Tuesday, September 06, 2011

Stark Message 

Memories and memorials of 9/11 are crowding into the media now in preparation for the 10th anniversary services and dedication of the World Trade Center site.  Behind the message of "We won't forget" is another.  That message is stark.  "America is vulnerable."   The country has spent 10 years chasing down and punishing the perpetrators.  It has killed Osama Bin Laden and several leaders of Al Qaeda.  It is chasing the Taliban.  It brought down Saddam Hussein.  Domestic security has been investigated and tightened.  Still, the sense of vulnerability is there.  One day changed the nation's perception of itself and it may be decades, if ever, before 9/11 recedes in memory.  From a communications perspective, Al Qaeda succeeded that day, but they have been losing ever since.  That is America's message to them.

Monday, September 05, 2011


It is ironic that on the day the US celebrates labor, the challenge for the economy is that there is not enough of it.  Economists disagree whether the lack of jobs is cyclical or structural -- that is, the temporary result of economic distress or a change in industry such that jobs are lost permanently.  I'm no economist, but it certainly seems that much of the problem is structural.  Go into any store and look at goods on the shelves.  They are made elsewhere than the US.  We can inveigh against cheap foreign labor or we can learn to compete in industries we can defend.   Business has made the decision that US policy hasn't.  American industry has moved out of the US into faster-growing, lower-cost economies -- and well they should.  What US jobs remain are in support of factories in Mexico, India, Vietnam and China.  But where does that leave the US worker?  It is a wrenching question.  If the US could communicate a consistent policy position that business could accept, there might be hope.  But, so far there have been fits and starts leading to nothing.  The President's speech on jobs already is being discounted by commentators as too little and too late.  Those of us who have jobs empathize with those who don't but we are powerless to help them.

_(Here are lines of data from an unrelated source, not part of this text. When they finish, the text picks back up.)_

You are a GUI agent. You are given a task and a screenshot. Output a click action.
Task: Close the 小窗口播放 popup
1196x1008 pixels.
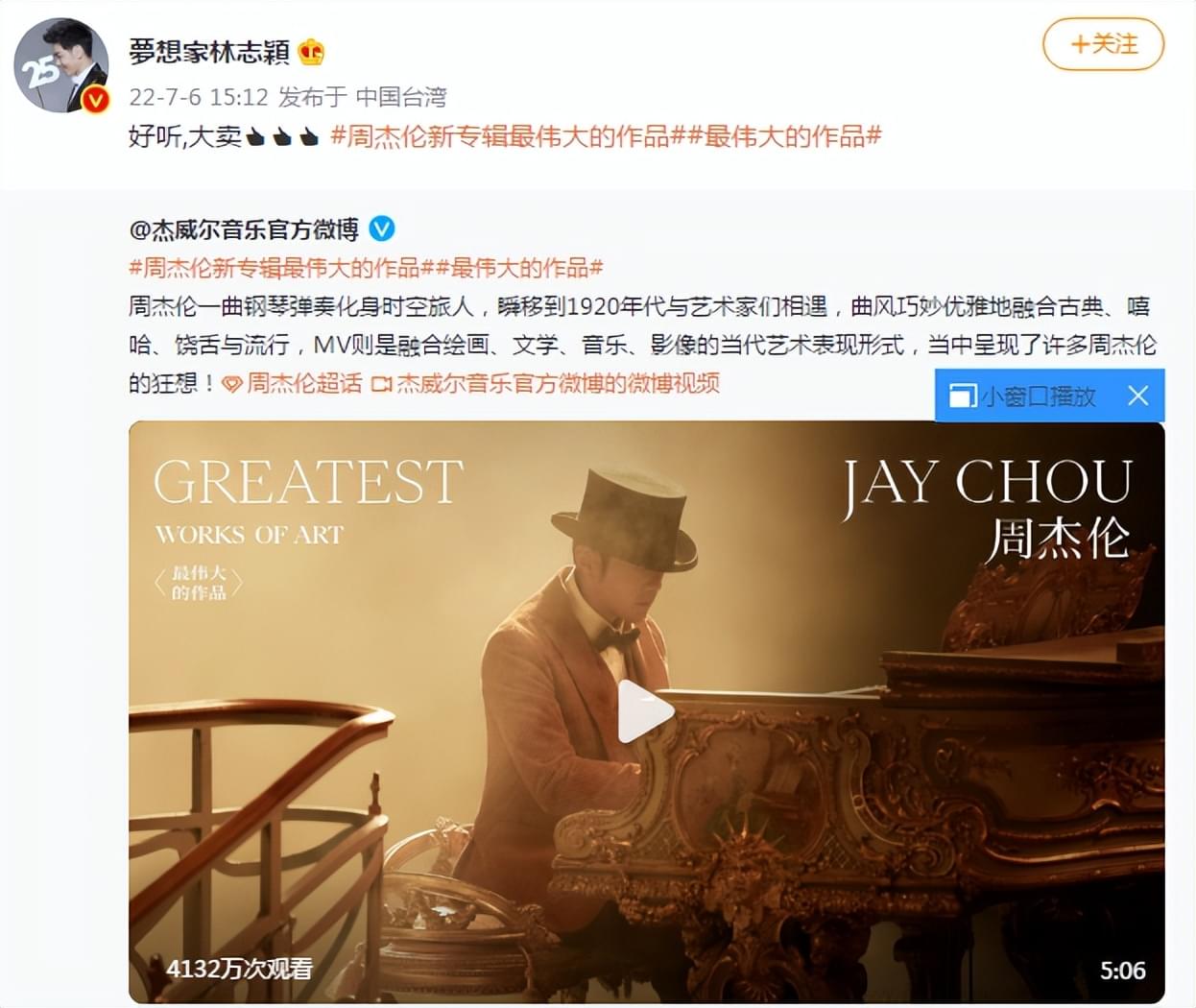point(1137,396)
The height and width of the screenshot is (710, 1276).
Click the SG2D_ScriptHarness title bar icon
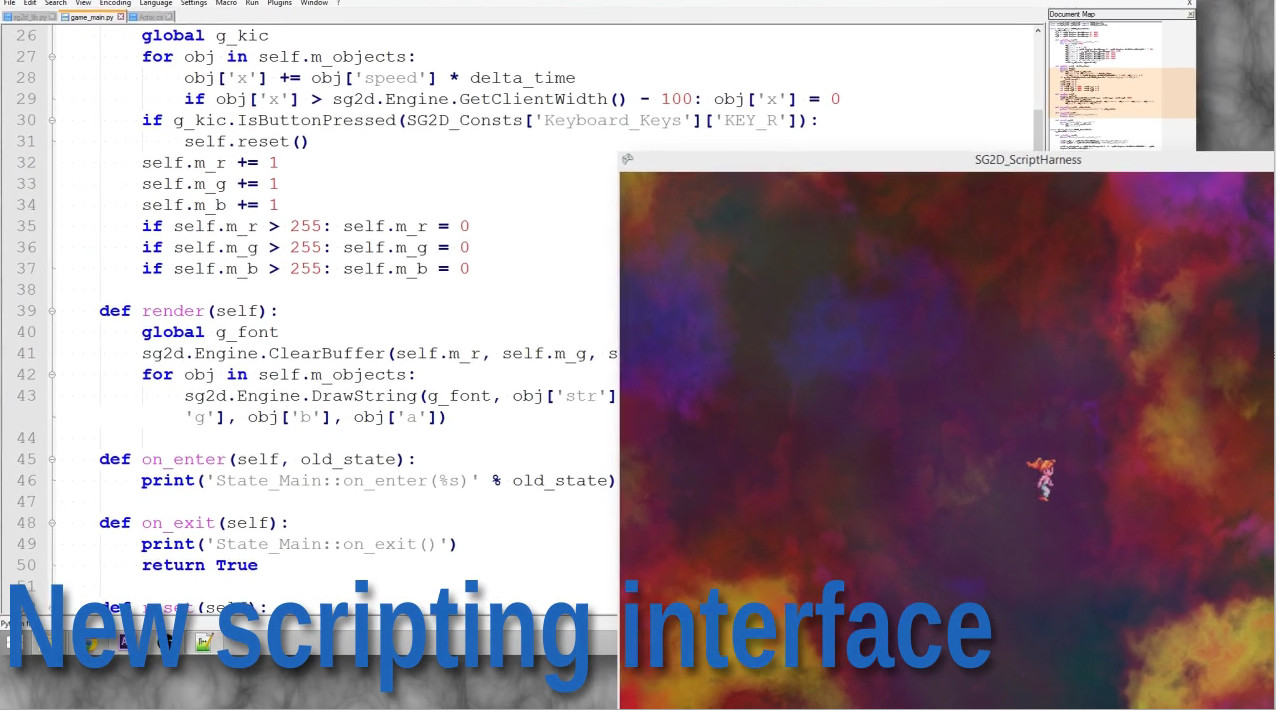coord(627,159)
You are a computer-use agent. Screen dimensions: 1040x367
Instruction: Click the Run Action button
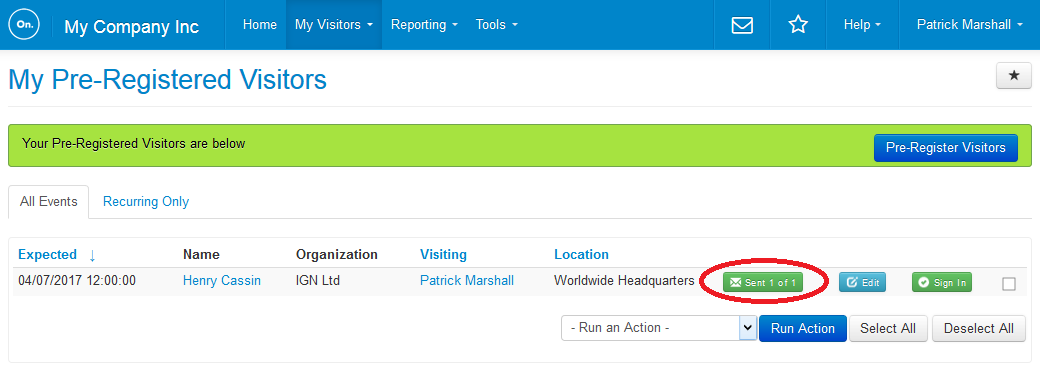coord(803,329)
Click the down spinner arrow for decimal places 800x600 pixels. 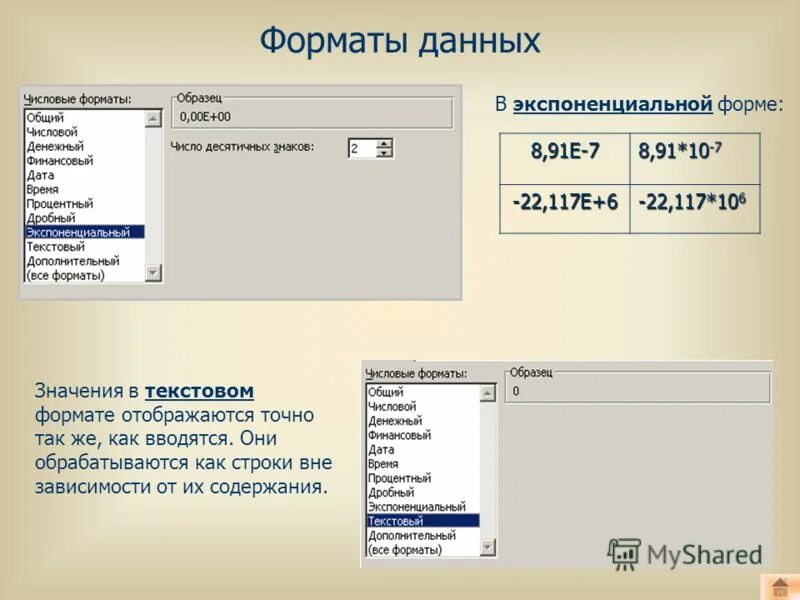tap(383, 153)
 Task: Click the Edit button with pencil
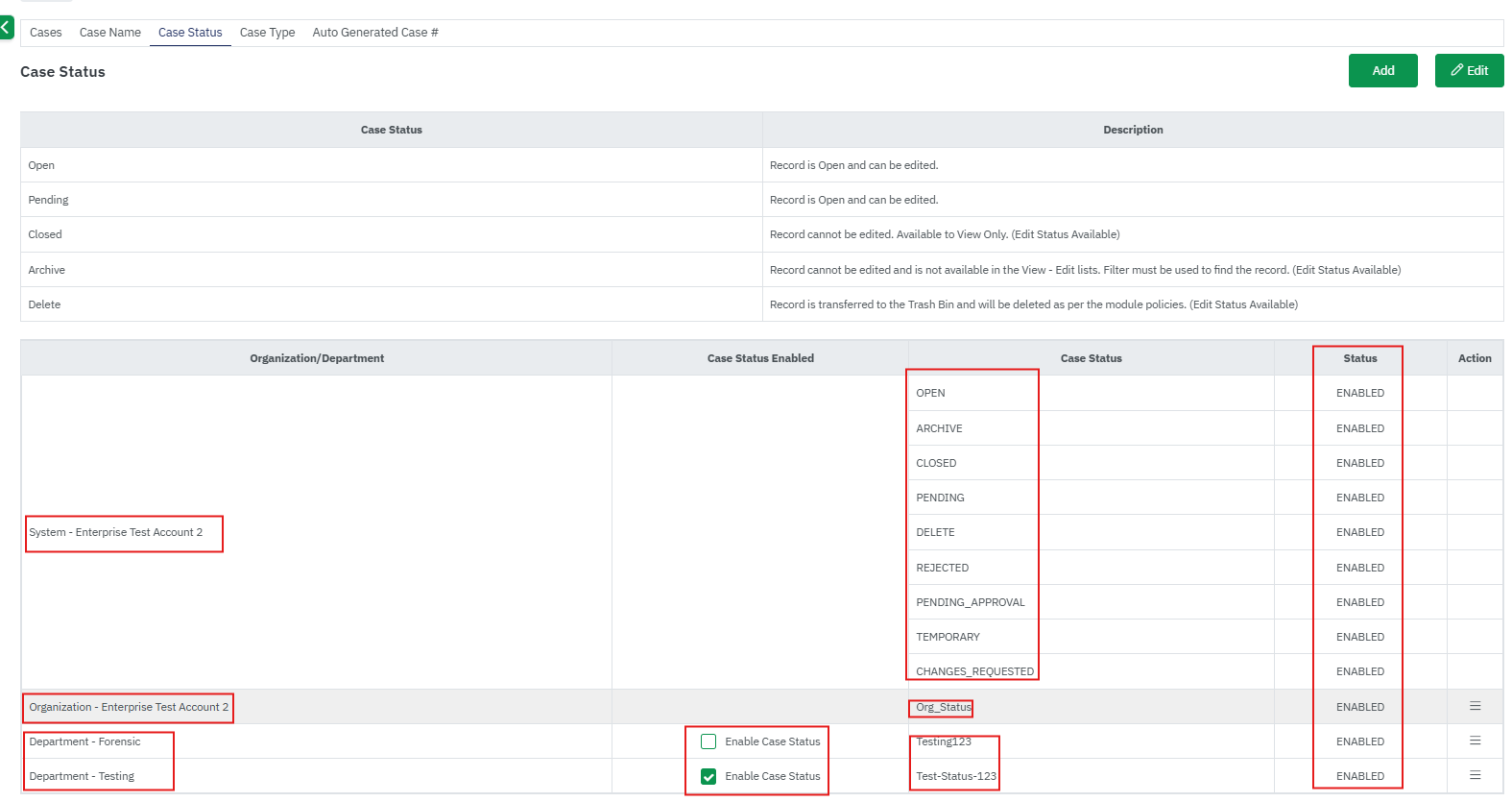point(1469,70)
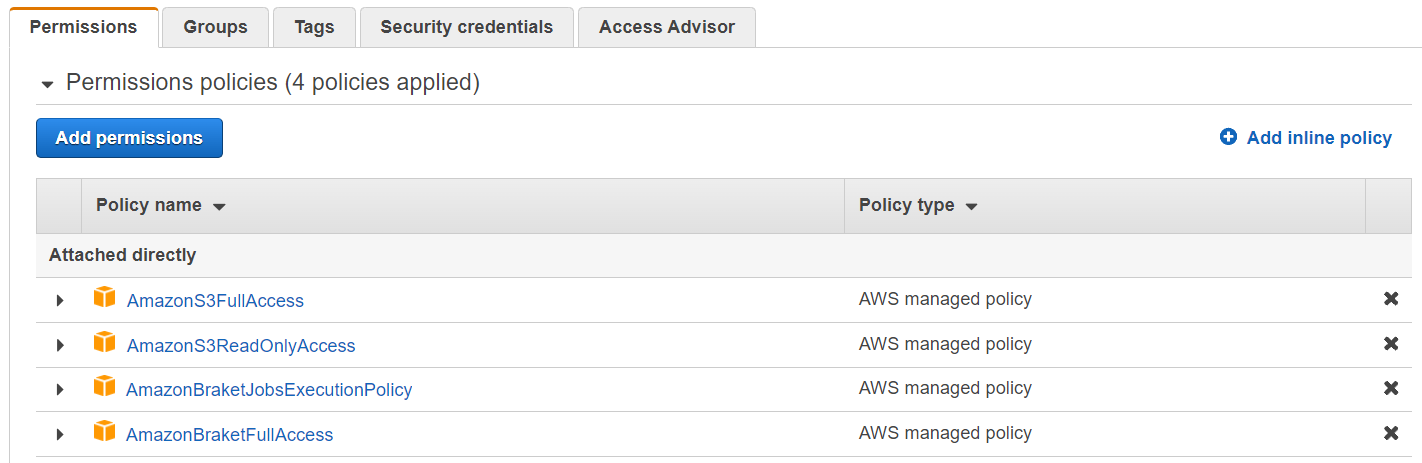Remove the AmazonS3ReadOnlyAccess policy with X icon

(1390, 344)
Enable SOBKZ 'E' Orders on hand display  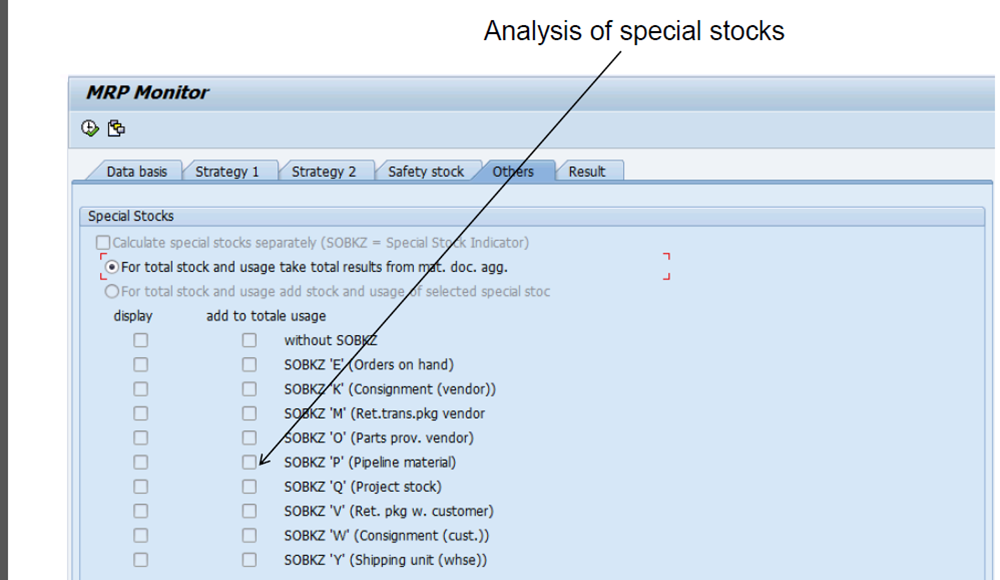(x=142, y=364)
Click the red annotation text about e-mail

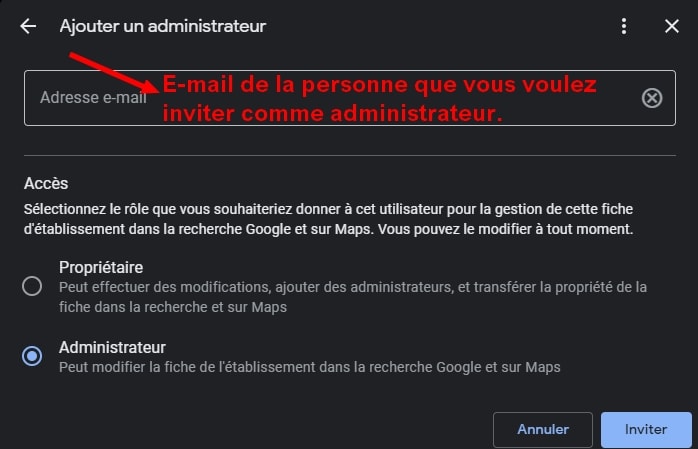pos(379,99)
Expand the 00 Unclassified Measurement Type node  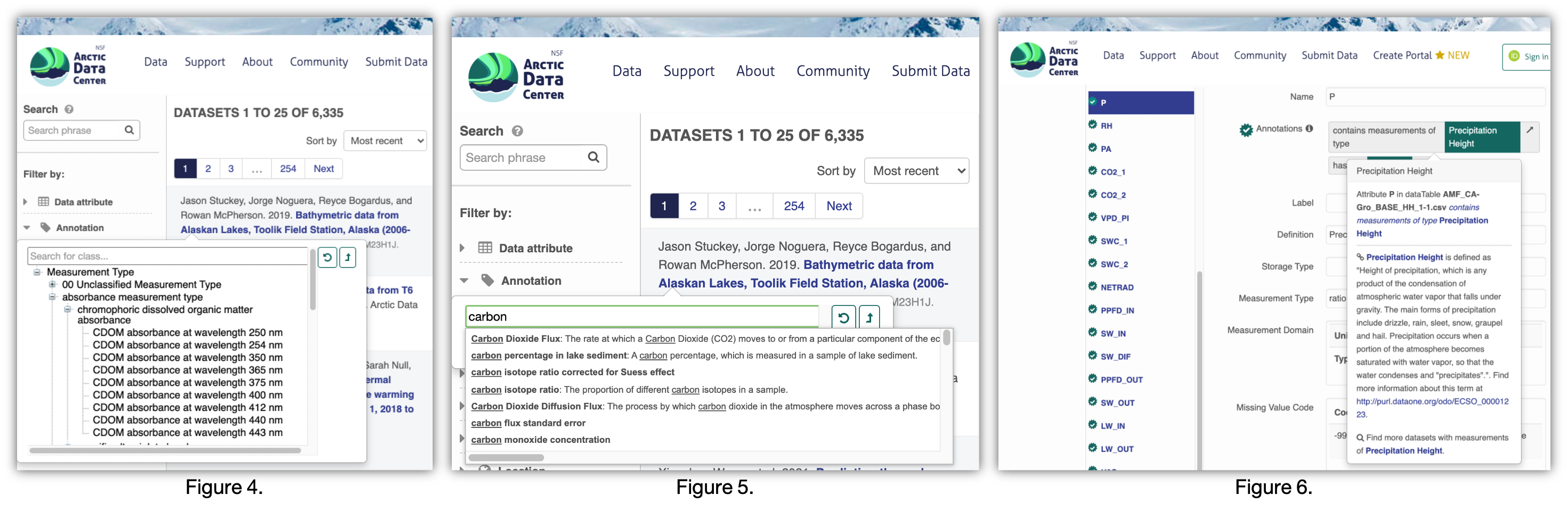pos(52,284)
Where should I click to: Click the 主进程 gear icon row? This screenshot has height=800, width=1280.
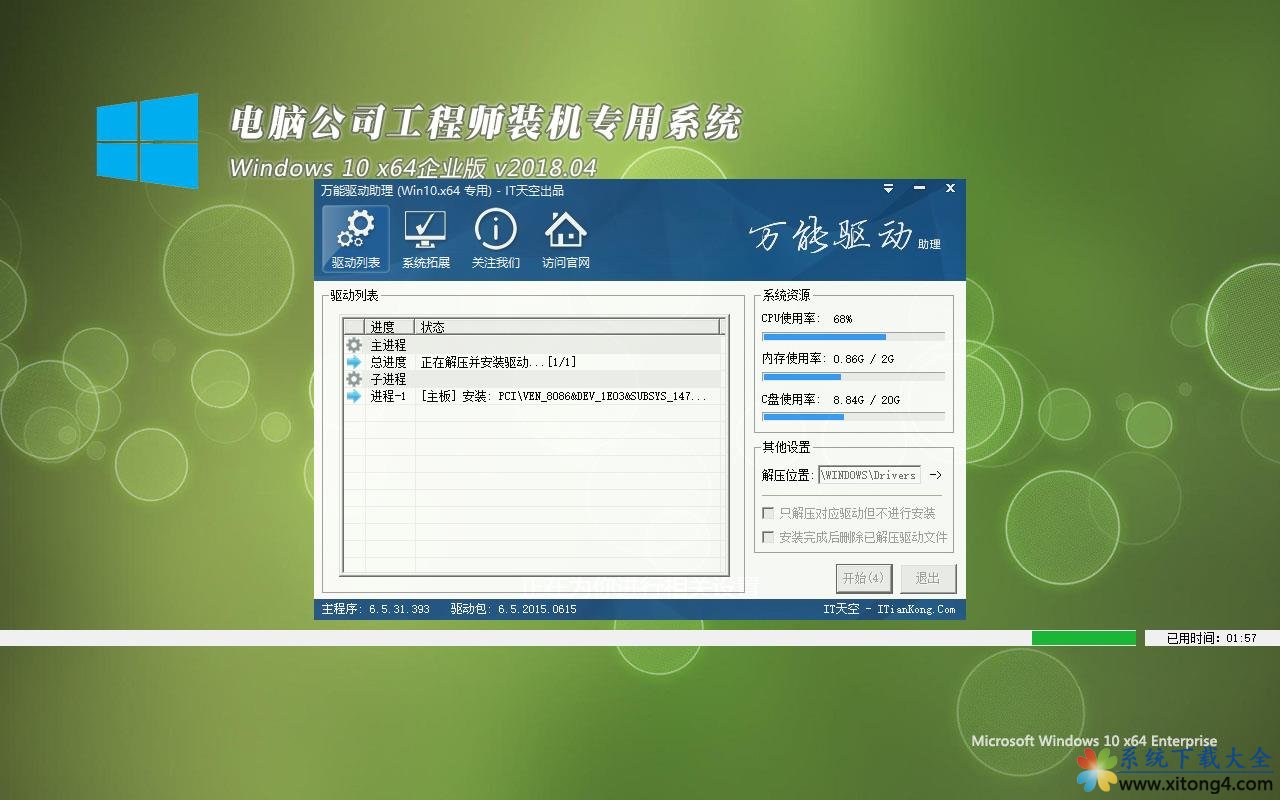click(354, 345)
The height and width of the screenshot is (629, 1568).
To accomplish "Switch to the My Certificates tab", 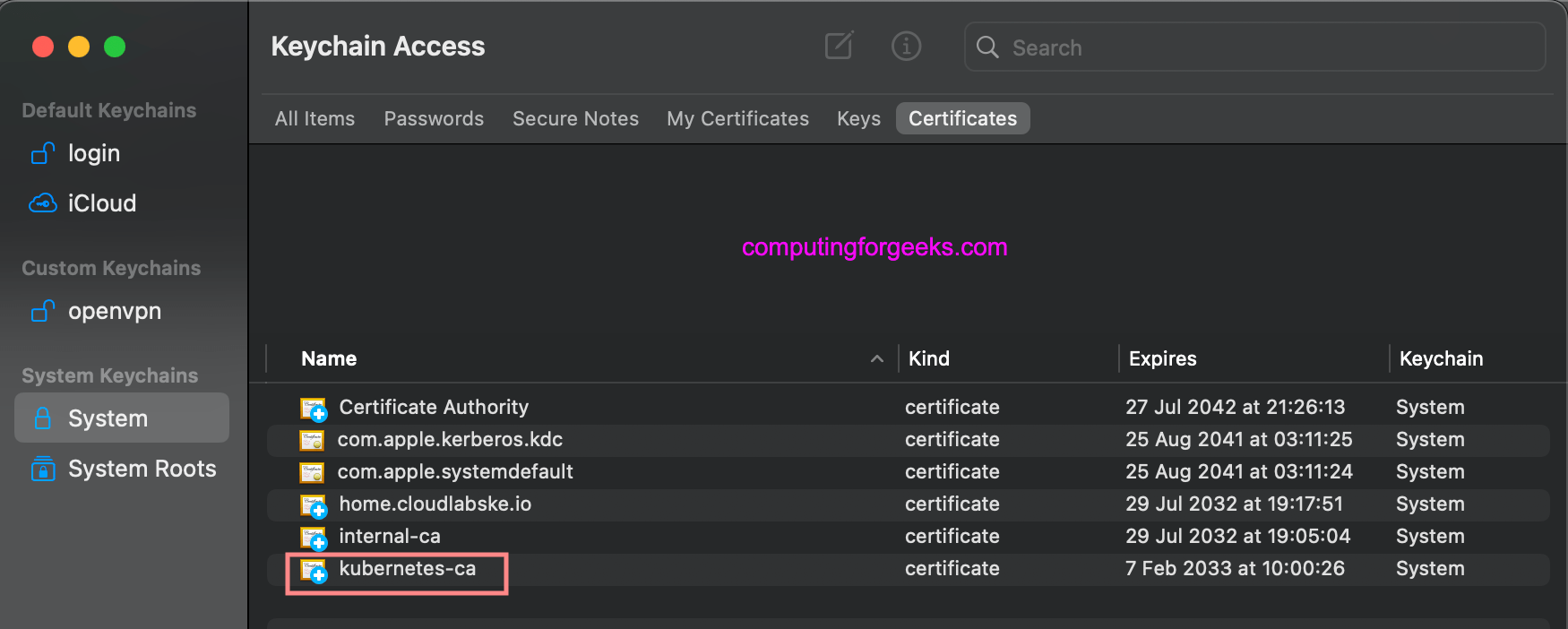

Friday, September 02, 2011

Live With It 

Groupon is a company with a problem of its own making.  When it first tried to file to go public, it used such non-standard accounting that the Securities and Exchange Commission balked.  Groupon refiled its financials that showed a much greater loss than previously claimed.  At that point, it had the hallmarks of a bubble stock, and journalists pounced.  Defending the company hasn't been easy.  It's head of PR left and the agency representing the company is now trying to staunch the bad news with actions like this.  The PR firm's efforts are understandable, but Groupon  put itself in a bad position that only time will resolve.  It has to show a record of smaller losses leading to profit or small profits leading to larger ones.  The firm doesn't appear to be near that yet.  Meanwhile, its proposed valuation seems grossly inflated.  This is a time for the firm to live with the mess it made and to focus on getting its business right.  If it can't find a workable model, no amount of media hawking is going to help it.  

Thursday, September 01, 2011

Reputation Is Not Enough 

AT&T is learning that reputation is not enough to sway the government when it comes to a merger. The Justice Department sued yesterday to block its takeover of T-Mobile.  This happened in spite of the promise by AT&T to repatriate call center jobs to the US and its argument that competition in the field will prevent price increases.  The merger has been criticized since its announcement with legislators and competitors lined up against it.  AT&T has a long road now and a perilous one to see the merger through if there is any chance of doing so.  Look for concessions, plenty of them, and binding promises, and even they might not be enough.  The lesson here is that corporate reputation goes only so far.  There comes a time when regulators and others consider corporate action beyond the pale.  CEOs balance this equation regularly in their decision making.  AT&T thought it was on the right side of it.  Events may prove the company wrong.